Le duel Leonien, entre arène et théâtre antique

Sergio Leone a forgé sa légende en marquant l’imaginaire collectif comme l’inventeur du western spaghetti, dérive du western classique venant d’Italie qui avait pour but de revisiter l’Ouest et ses mythes en y insufflant une violence et une viscéralité inédite. Mais, s’il a bien popularisé le genre, il ne peut-être considéré comme son père fondateur car avant Pour une poignée de dollars d’autres films ont immiscé la mouvance, que ce soit La Griffe du coyote de Mario Caiano en 1963 ou bien Le Justicier du Minnesota de Sergio Corbucci en 1964. D’où vient alors ce lien indissociable ?
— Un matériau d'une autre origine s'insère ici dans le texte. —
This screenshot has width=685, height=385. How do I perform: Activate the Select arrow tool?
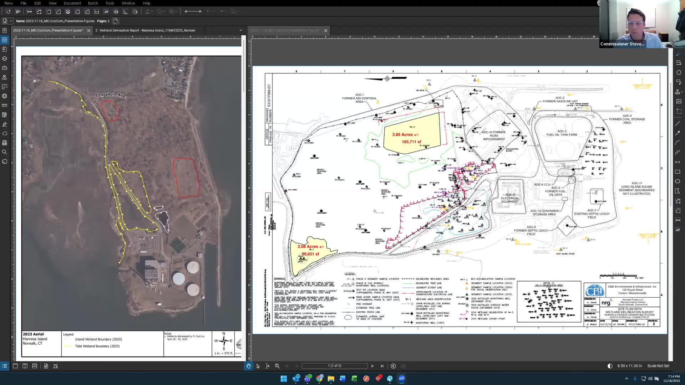pos(258,366)
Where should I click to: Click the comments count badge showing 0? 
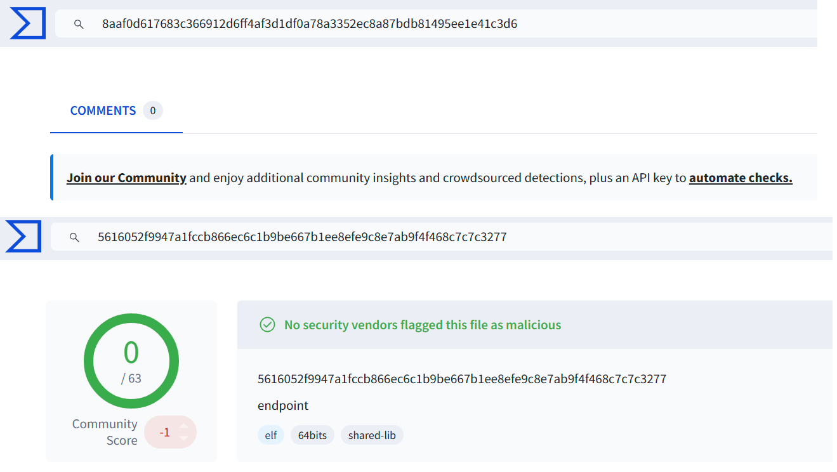[152, 111]
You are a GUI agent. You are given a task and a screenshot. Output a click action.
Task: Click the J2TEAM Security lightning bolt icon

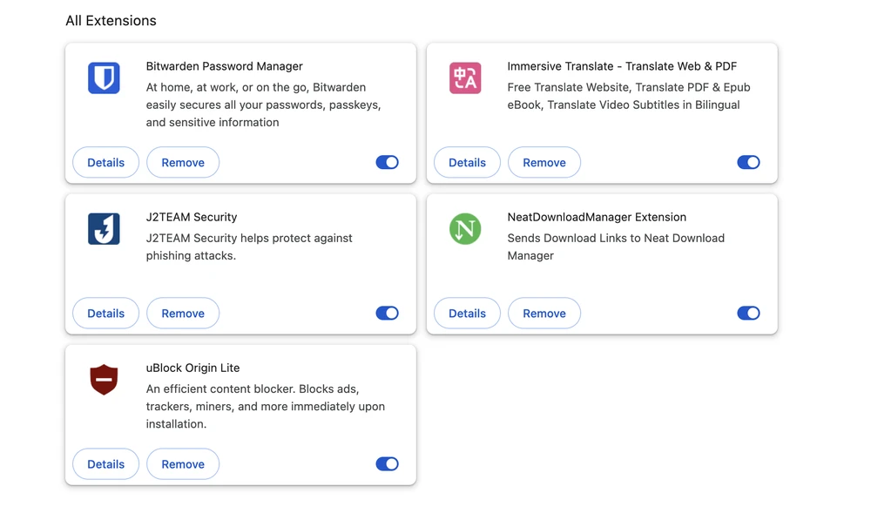[x=104, y=228]
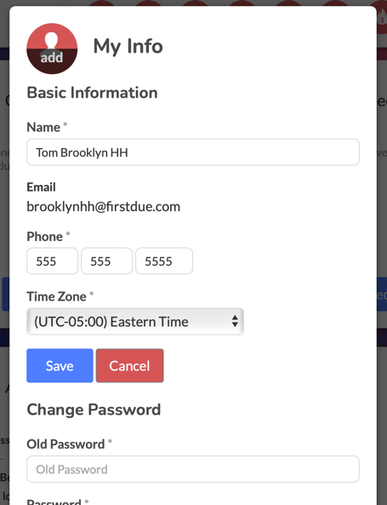Click the Time Zone up-down arrows

coord(235,321)
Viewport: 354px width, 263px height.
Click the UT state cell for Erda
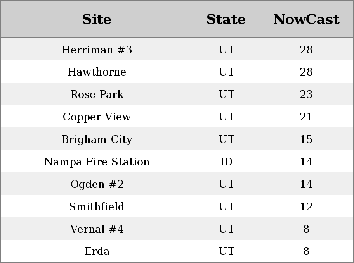click(x=227, y=251)
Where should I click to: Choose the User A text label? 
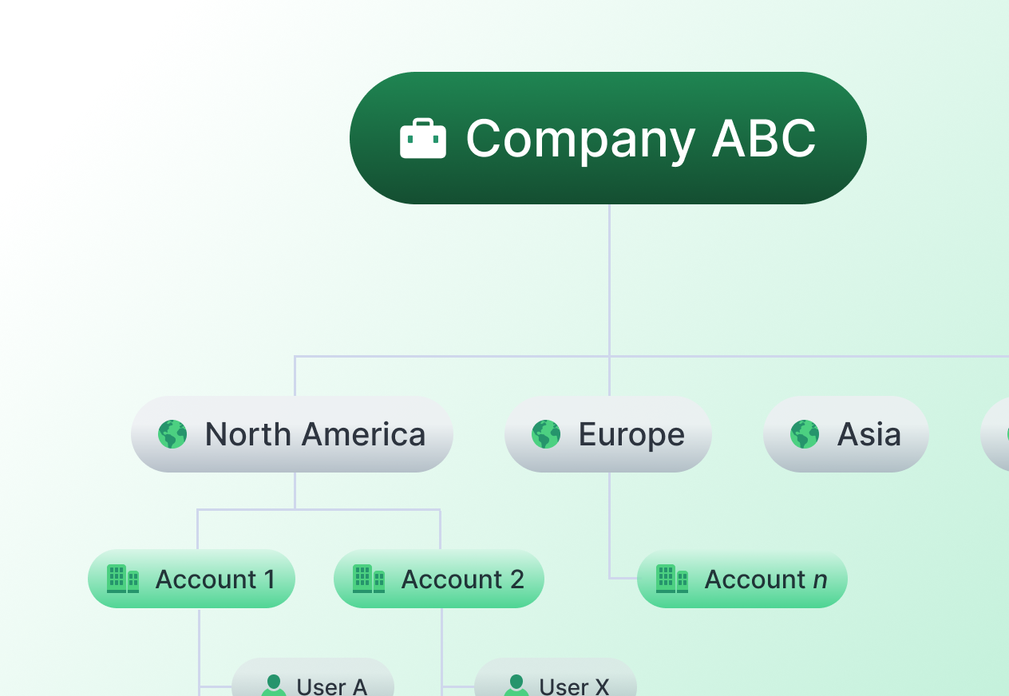click(x=332, y=686)
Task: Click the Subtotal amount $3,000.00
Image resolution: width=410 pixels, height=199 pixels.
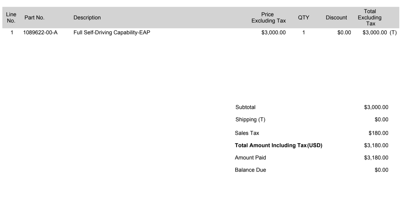Action: [x=376, y=107]
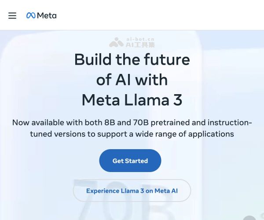Viewport: 264px width, 220px height.
Task: Click the 'Build the future' headline line
Action: pos(132,59)
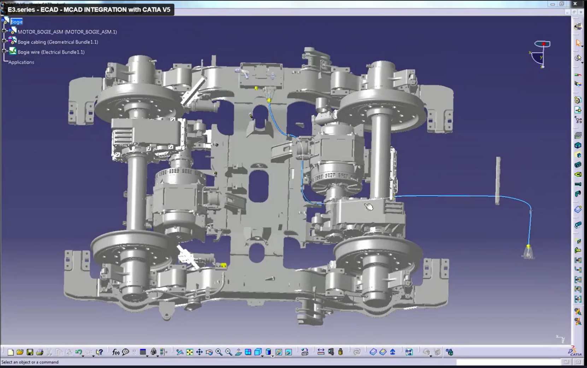Open the Formula f(x) tool

click(116, 352)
Malgré d’innombrables westerns spaghetti, le grand public retient surtout Leone pour ses deux trilogies magistrales : la « Trilogie du dollar » et « Il était une fois ». Pourtant, Sergio Corbucci, Sergio Solima, Damiano Damiani ou encore Enzo G. Castellari ont réalisé plusieurs chefs-d’oeuvre du genre à une époque où Western rimait souvent avec duel et où la vision européenne se démarquait alors de celle d’outre-atlantique. Ceux de Leone sont surtout connus pour leur musique et leur durée, mais un élément de décor commun à la quasi-totalité de ses films reste tout ainsi important : l’arène ! Parfois subtilement dessinée, souvent mise en avant, elle catalyse à elle seule la démarche et la vision du metteur en scène Italien.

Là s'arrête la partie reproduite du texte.